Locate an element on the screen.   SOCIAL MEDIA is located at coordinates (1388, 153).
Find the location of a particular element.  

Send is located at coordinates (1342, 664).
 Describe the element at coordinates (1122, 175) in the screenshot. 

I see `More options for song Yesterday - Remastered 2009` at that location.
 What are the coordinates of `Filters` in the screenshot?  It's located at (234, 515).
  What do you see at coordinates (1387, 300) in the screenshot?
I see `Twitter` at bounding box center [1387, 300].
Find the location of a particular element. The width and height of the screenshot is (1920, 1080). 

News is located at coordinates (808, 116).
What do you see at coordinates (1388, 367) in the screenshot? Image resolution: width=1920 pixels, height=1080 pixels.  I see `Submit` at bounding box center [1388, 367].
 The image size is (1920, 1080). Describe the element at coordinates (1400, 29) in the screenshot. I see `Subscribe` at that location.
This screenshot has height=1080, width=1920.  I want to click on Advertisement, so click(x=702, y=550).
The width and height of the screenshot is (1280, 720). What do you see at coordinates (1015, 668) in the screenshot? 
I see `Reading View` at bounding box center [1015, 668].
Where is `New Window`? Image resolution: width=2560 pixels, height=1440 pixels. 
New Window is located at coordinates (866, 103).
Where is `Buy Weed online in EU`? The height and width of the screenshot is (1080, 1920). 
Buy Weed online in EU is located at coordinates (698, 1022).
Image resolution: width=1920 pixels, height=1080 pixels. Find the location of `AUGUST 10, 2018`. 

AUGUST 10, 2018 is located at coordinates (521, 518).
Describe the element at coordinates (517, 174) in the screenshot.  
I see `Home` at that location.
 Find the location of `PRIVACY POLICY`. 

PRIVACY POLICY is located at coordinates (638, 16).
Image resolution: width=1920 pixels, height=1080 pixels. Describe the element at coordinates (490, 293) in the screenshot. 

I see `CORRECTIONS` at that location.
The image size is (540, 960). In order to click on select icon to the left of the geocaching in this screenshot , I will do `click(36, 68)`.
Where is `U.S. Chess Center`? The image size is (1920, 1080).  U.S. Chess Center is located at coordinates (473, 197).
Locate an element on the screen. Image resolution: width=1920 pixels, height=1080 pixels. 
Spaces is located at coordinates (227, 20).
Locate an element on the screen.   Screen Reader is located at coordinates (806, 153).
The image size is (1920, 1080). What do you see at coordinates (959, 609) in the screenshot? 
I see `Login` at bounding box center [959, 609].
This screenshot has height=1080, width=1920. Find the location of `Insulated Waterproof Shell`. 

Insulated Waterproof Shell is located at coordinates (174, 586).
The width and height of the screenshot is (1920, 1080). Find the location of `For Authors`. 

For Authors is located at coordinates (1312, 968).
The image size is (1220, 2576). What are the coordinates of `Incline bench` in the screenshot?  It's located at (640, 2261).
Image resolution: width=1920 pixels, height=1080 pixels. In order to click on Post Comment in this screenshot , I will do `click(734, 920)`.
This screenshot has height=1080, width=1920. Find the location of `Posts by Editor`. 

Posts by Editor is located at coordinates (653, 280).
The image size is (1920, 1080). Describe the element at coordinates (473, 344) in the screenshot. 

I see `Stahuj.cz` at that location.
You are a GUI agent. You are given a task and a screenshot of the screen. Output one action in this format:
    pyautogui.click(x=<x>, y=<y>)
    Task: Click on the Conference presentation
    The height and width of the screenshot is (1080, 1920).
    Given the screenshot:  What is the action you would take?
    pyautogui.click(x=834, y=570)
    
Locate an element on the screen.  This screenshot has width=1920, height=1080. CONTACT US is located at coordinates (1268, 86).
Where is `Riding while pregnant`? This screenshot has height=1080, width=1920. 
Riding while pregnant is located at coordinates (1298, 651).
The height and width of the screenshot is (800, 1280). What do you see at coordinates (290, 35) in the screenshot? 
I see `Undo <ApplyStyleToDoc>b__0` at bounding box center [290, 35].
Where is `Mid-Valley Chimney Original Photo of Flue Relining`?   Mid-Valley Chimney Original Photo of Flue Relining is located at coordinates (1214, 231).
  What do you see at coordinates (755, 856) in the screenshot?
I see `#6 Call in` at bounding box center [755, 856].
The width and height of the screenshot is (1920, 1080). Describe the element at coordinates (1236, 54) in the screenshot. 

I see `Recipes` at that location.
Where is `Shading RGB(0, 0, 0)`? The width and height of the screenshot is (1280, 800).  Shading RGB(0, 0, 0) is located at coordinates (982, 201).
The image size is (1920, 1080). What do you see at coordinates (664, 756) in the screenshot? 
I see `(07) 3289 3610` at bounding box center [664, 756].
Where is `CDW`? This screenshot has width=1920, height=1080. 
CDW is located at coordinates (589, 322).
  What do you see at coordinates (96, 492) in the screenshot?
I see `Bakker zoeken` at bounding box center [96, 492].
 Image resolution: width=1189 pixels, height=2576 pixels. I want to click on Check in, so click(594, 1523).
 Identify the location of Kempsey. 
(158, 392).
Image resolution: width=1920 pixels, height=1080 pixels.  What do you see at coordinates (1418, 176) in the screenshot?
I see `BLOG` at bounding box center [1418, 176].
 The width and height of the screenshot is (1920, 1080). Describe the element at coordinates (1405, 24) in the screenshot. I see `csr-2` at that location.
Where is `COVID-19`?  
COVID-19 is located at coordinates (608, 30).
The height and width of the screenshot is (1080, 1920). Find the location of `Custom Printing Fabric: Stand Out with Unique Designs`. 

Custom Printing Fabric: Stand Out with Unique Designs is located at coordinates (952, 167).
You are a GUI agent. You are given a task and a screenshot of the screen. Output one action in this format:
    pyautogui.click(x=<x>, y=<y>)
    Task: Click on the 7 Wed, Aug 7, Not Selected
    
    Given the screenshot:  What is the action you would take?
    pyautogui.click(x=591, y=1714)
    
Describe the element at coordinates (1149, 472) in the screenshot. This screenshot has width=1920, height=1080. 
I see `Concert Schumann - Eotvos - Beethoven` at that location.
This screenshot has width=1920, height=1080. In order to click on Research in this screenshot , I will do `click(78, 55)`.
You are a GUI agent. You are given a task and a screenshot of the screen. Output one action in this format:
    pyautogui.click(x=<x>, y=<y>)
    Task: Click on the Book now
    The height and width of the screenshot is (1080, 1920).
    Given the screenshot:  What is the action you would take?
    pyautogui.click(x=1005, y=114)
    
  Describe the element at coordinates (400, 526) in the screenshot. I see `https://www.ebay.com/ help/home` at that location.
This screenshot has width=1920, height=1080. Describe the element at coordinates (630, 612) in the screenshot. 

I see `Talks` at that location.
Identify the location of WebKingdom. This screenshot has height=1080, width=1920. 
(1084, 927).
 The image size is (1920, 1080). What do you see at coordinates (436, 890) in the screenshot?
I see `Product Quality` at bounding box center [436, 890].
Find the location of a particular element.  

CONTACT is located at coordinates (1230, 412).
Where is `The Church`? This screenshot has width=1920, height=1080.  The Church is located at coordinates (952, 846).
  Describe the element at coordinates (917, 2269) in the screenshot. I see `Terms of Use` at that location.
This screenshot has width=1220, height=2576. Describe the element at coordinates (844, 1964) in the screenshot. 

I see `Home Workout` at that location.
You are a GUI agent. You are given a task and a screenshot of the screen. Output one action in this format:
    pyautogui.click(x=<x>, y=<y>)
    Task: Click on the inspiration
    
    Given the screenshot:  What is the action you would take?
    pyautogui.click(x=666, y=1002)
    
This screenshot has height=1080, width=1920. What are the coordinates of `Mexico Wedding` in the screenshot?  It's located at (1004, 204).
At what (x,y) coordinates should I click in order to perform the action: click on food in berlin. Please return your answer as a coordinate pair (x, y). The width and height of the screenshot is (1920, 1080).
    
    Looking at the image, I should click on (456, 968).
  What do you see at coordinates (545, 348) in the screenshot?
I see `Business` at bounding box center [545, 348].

* [Task prompt] Copy every line of the listing above exactly, from the first line to the last.

* [Solution to this problem]
Locate an element on the screen.   SOCIAL MEDIA is located at coordinates (1388, 153).
Find the location of a particular element.  

Send is located at coordinates (1342, 664).
 Describe the element at coordinates (1122, 175) in the screenshot. 

I see `More options for song Yesterday - Remastered 2009` at that location.
 What are the coordinates of `Filters` in the screenshot?  It's located at (234, 515).
  What do you see at coordinates (1387, 300) in the screenshot?
I see `Twitter` at bounding box center [1387, 300].
Find the location of a particular element. The width and height of the screenshot is (1920, 1080). 

News is located at coordinates (808, 116).
What do you see at coordinates (1388, 367) in the screenshot? Image resolution: width=1920 pixels, height=1080 pixels.  I see `Submit` at bounding box center [1388, 367].
 The image size is (1920, 1080). Describe the element at coordinates (1400, 29) in the screenshot. I see `Subscribe` at that location.
This screenshot has height=1080, width=1920.  I want to click on Advertisement, so click(x=702, y=550).
The width and height of the screenshot is (1280, 720). What do you see at coordinates (1015, 668) in the screenshot? 
I see `Reading View` at bounding box center [1015, 668].
Where is `New Window`? Image resolution: width=2560 pixels, height=1440 pixels. 
New Window is located at coordinates (866, 103).
Where is `Buy Weed online in EU`? The height and width of the screenshot is (1080, 1920). 
Buy Weed online in EU is located at coordinates (698, 1022).
Image resolution: width=1920 pixels, height=1080 pixels. Find the location of `AUGUST 10, 2018`. 

AUGUST 10, 2018 is located at coordinates (521, 518).
Describe the element at coordinates (517, 174) in the screenshot.  
I see `Home` at that location.
 Find the location of `PRIVACY POLICY`. 

PRIVACY POLICY is located at coordinates (638, 16).
Image resolution: width=1920 pixels, height=1080 pixels. Describe the element at coordinates (490, 293) in the screenshot. 

I see `CORRECTIONS` at that location.
The image size is (540, 960). In order to click on select icon to the left of the geocaching in this screenshot , I will do `click(36, 68)`.
Where is `U.S. Chess Center`? The image size is (1920, 1080).  U.S. Chess Center is located at coordinates (473, 197).
Locate an element on the screen. Image resolution: width=1920 pixels, height=1080 pixels. 
Spaces is located at coordinates (227, 20).
Locate an element on the screen.   Screen Reader is located at coordinates (806, 153).
The image size is (1920, 1080). What do you see at coordinates (959, 609) in the screenshot? 
I see `Login` at bounding box center [959, 609].
This screenshot has height=1080, width=1920. Find the location of `Insulated Waterproof Shell`. 

Insulated Waterproof Shell is located at coordinates (174, 586).
The width and height of the screenshot is (1920, 1080). Find the location of `For Authors`. 

For Authors is located at coordinates (1312, 968).
The image size is (1220, 2576). What are the coordinates of `Incline bench` in the screenshot?  It's located at (640, 2261).
Image resolution: width=1920 pixels, height=1080 pixels. In order to click on Post Comment in this screenshot , I will do `click(734, 920)`.
This screenshot has height=1080, width=1920. Find the location of `Posts by Editor`. 

Posts by Editor is located at coordinates (653, 280).
The image size is (1920, 1080). Describe the element at coordinates (473, 344) in the screenshot. 

I see `Stahuj.cz` at that location.
You are a GUI agent. You are given a task and a screenshot of the screen. Output one action in this format:
    pyautogui.click(x=<x>, y=<y>)
    Task: Click on the Conference presentation
    The height and width of the screenshot is (1080, 1920).
    Given the screenshot:  What is the action you would take?
    pyautogui.click(x=834, y=570)
    
Locate an element on the screen.  This screenshot has width=1920, height=1080. CONTACT US is located at coordinates (1268, 86).
Where is `Riding while pregnant`? This screenshot has height=1080, width=1920. 
Riding while pregnant is located at coordinates (1298, 651).
The height and width of the screenshot is (800, 1280). What do you see at coordinates (290, 35) in the screenshot? 
I see `Undo <ApplyStyleToDoc>b__0` at bounding box center [290, 35].
Where is `Mid-Valley Chimney Original Photo of Flue Relining`?   Mid-Valley Chimney Original Photo of Flue Relining is located at coordinates (1214, 231).
  What do you see at coordinates (755, 856) in the screenshot?
I see `#6 Call in` at bounding box center [755, 856].
The width and height of the screenshot is (1920, 1080). Describe the element at coordinates (1236, 54) in the screenshot. 

I see `Recipes` at that location.
Where is `Shading RGB(0, 0, 0)`? The width and height of the screenshot is (1280, 800).  Shading RGB(0, 0, 0) is located at coordinates (982, 201).
The image size is (1920, 1080). What do you see at coordinates (664, 756) in the screenshot? 
I see `(07) 3289 3610` at bounding box center [664, 756].
Where is `CDW`? This screenshot has width=1920, height=1080. 
CDW is located at coordinates (589, 322).
  What do you see at coordinates (96, 492) in the screenshot?
I see `Bakker zoeken` at bounding box center [96, 492].
 Image resolution: width=1189 pixels, height=2576 pixels. I want to click on Check in, so click(594, 1523).
 Identify the location of Kempsey. 
(158, 392).
Image resolution: width=1920 pixels, height=1080 pixels.  What do you see at coordinates (1418, 176) in the screenshot?
I see `BLOG` at bounding box center [1418, 176].
 The width and height of the screenshot is (1920, 1080). Describe the element at coordinates (1405, 24) in the screenshot. I see `csr-2` at that location.
Where is `COVID-19`?  
COVID-19 is located at coordinates (608, 30).
The height and width of the screenshot is (1080, 1920). Find the location of `Custom Printing Fabric: Stand Out with Unique Designs`. 

Custom Printing Fabric: Stand Out with Unique Designs is located at coordinates (952, 167).
You are a GUI agent. You are given a task and a screenshot of the screen. Output one action in this format:
    pyautogui.click(x=<x>, y=<y>)
    Task: Click on the 7 Wed, Aug 7, Not Selected
    
    Given the screenshot:  What is the action you would take?
    pyautogui.click(x=591, y=1714)
    
Describe the element at coordinates (1149, 472) in the screenshot. This screenshot has width=1920, height=1080. 
I see `Concert Schumann - Eotvos - Beethoven` at that location.
This screenshot has width=1920, height=1080. In order to click on Research in this screenshot , I will do `click(78, 55)`.
You are a GUI agent. You are given a task and a screenshot of the screen. Output one action in this format:
    pyautogui.click(x=<x>, y=<y>)
    Task: Click on the Book now
    The height and width of the screenshot is (1080, 1920).
    Given the screenshot:  What is the action you would take?
    pyautogui.click(x=1005, y=114)
    
  Describe the element at coordinates (400, 526) in the screenshot. I see `https://www.ebay.com/ help/home` at that location.
This screenshot has width=1920, height=1080. Describe the element at coordinates (630, 612) in the screenshot. 

I see `Talks` at that location.
Identify the location of WebKingdom. This screenshot has height=1080, width=1920. 
(1084, 927).
 The image size is (1920, 1080). What do you see at coordinates (436, 890) in the screenshot?
I see `Product Quality` at bounding box center [436, 890].
Find the location of a particular element.  

CONTACT is located at coordinates (1230, 412).
Where is `The Church`? This screenshot has width=1920, height=1080.  The Church is located at coordinates (952, 846).
  Describe the element at coordinates (917, 2269) in the screenshot. I see `Terms of Use` at that location.
This screenshot has width=1220, height=2576. Describe the element at coordinates (844, 1964) in the screenshot. 

I see `Home Workout` at that location.
You are a GUI agent. You are given a task and a screenshot of the screen. Output one action in this format:
    pyautogui.click(x=<x>, y=<y>)
    Task: Click on the inspiration
    
    Given the screenshot:  What is the action you would take?
    pyautogui.click(x=666, y=1002)
    
This screenshot has height=1080, width=1920. What are the coordinates of `Mexico Wedding` in the screenshot?  It's located at (1004, 204).
At what (x,y) coordinates should I click in order to perform the action: click on food in berlin. Please return your answer as a coordinate pair (x, y). The width and height of the screenshot is (1920, 1080).
    
    Looking at the image, I should click on (456, 968).
  What do you see at coordinates (545, 348) in the screenshot?
I see `Business` at bounding box center [545, 348].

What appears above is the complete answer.